Given passage:
Approximately 12-hours ago in Nairobi, Kenya, 5- Islamic extremists (1 woman) entered Nairobi’s Westgate four story Mall and began shooting at innocent bystanders.Reportedly, they were equipped with grenades, AK-47 assault rifles and armored vests. Crying mothers clutched crying children. Kenya's president announced on national television that at least 39 people were killed and more than 150 wounded. Among the dead were the president's family members.
Tourists were among the casualties including two women from France. American citizens were among the injured but not killed according to the State Department. Nairobi’s mortuary superintendent, Sammy Nyongesa Jacob, said Africans, Asians and Caucasians were among the bodies brought to the mortuary.

Supplied data:
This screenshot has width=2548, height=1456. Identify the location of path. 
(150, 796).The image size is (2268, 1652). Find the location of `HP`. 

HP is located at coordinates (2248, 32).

To do: Can you write out the entire passage about the Nairobi mall attack, word for word?

Task result:
Approximately 12-hours ago in Nairobi, Kenya, 5- Islamic extremists (1 woman) entered Nairobi’s Westgate four story Mall and began shooting at innocent bystanders.Reportedly, they were equipped with grenades, AK-47 assault rifles and armored vests. Crying mothers clutched crying children. Kenya's president announced on national television that at least 39 people were killed and more than 150 wounded. Among the dead were the president's family members.
Tourists were among the casualties including two women from France. American citizens were among the injured but not killed according to the State Department. Nairobi’s mortuary superintendent, Sammy Nyongesa Jacob, said Africans, Asians and Caucasians were among the bodies brought to the mortuary.